Disney Research and the University of California, Irvine have developed a new Artificial Intelligence-enhanced video compression model, which they say shows deep learning can compete against established video compression technology.
The compressor, which is still in an early phase of development, yields less distortion and smaller bits-per-pixel rates than classical coding-decoding algorithms such as H.265 when trained on specialised video content. The research team added that it achieves comparable results on downscaled, publicly available YouTube videos.
The research team began by downscaling the dimensions of the video using what they describe as a variational autoencoder, a neural network that processes each video frame in a sequence of actions that results in a condensed array of numbers. The autoencoder then tries to undo this operation to ensure that the array contains enough information to restore the video frame.

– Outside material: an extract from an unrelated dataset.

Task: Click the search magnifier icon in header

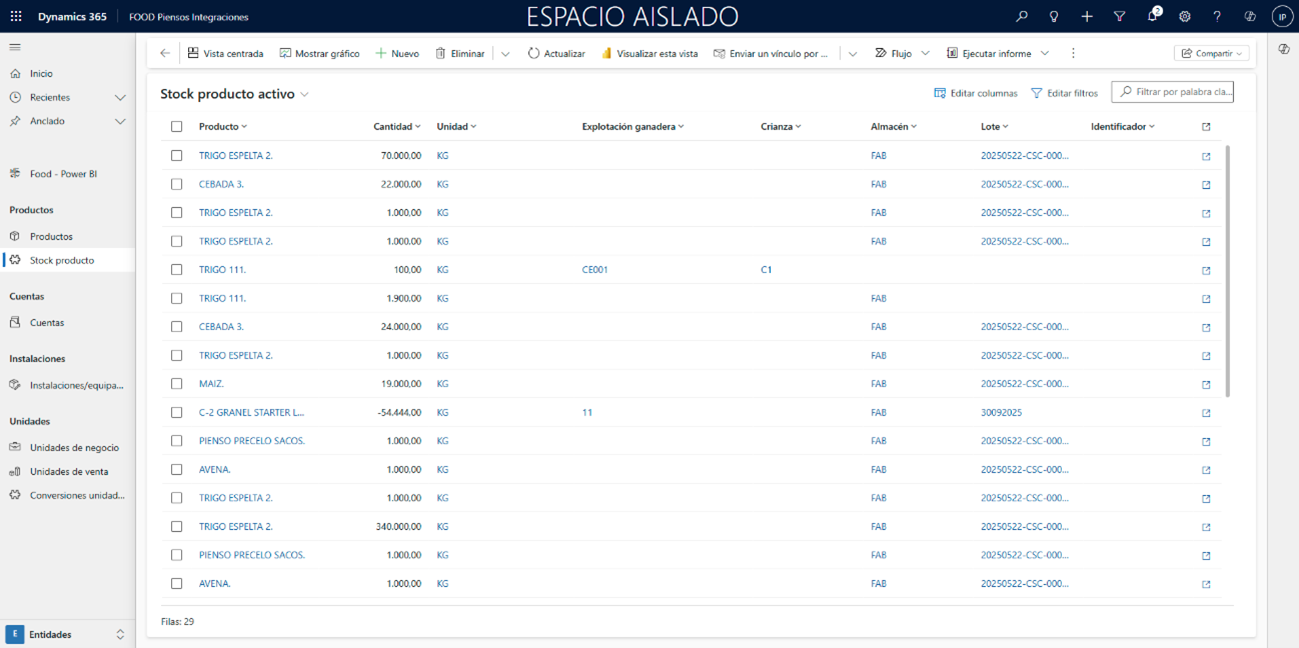Action: point(1021,17)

The algorithm attempts to guess the next compressed version of an image given what has gone before, relying on an AI-based technique called a “deep generative model.”
The algorithm conducts an operation to encode frame content by rounding the autoencoder’s real-valued array to integers. According to the research team, these are easier to store than real numbers, given their many decimal places. The final step is to apply lossless compression to the array, allowing for its exact restoration. “Crucially, this algorithm is informed by the neural network about which video frame to expect next, making the lossless compression aspect extremely efficient,” said the researchers.
According to Stephan Mandt, UCI assistant professor of computer science, who began the project while employed at Disney Research, these steps, as a whole, make this approach an “end-to-end” video compression algorithm: “The real contribution here was to combine this neural network-based deep generative video prediction model with everything else that belongs to compression algorithms, such as rounding and model-based lossless compression,” he said.
Mandt added that the research team will continue to work toward a real, applicable version of the video compressor. One challenge is that they might need to compress the neural network itself, along with the video.
“Because the receiver requires a trained neural network for reconstructing the video, you might also have to think about how you transmit it along with the data,” said Mandt. “There are lots of open questions still. It’s a very early stage.”